Isso não será uma solução mágica. Israel lutará mais do que a África do Sul para manter o apartheid, pois ele se tornou mais arraigado, alimentado por mitos religiosos e apoiado por apoio internacional. Mas o reconhecimento pelo menos nos colocaria no caminho certo, substituindo décadas de fantasias por um confronto com a realidade. Esses anos poderiam ser gastos desmantelando o sistema, em vez de reforçando ilusões.

Kfar Sabt já não existe. De acordo com o Palestine Remembered, apenas “pilhas de pedras e terraços de pedra” permanecem como prova de que ali existia uma aldeia. As pessoas estão dispersas; a terra está sem uso, desabitada. Mas Kfar Sabt vive na mente da minha avó, nas histórias que ela conta e nas histórias que eu continuarei a contar. Vive na ferida não cicatrizada de um povo a quem foi negado o regresso. Minha terra natal se estende de Ramallah a Kfar Sabt, de Naqab a Lubya.
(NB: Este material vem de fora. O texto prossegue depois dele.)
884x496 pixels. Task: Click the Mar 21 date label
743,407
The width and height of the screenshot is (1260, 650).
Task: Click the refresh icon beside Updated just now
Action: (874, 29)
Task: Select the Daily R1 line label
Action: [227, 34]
Este não é um apelo à expulsão ou à guerra; já sofremos o suficiente com ambas. É um apelo à justiça, porque somente a justiça pode trazer paz e garantir um futuro diferente para todos os povos desta terra — um futuro em que as histórias da minha avó não sejam apenas relíquias de um mundo destruído, mas sementes de um mundo reconstruído.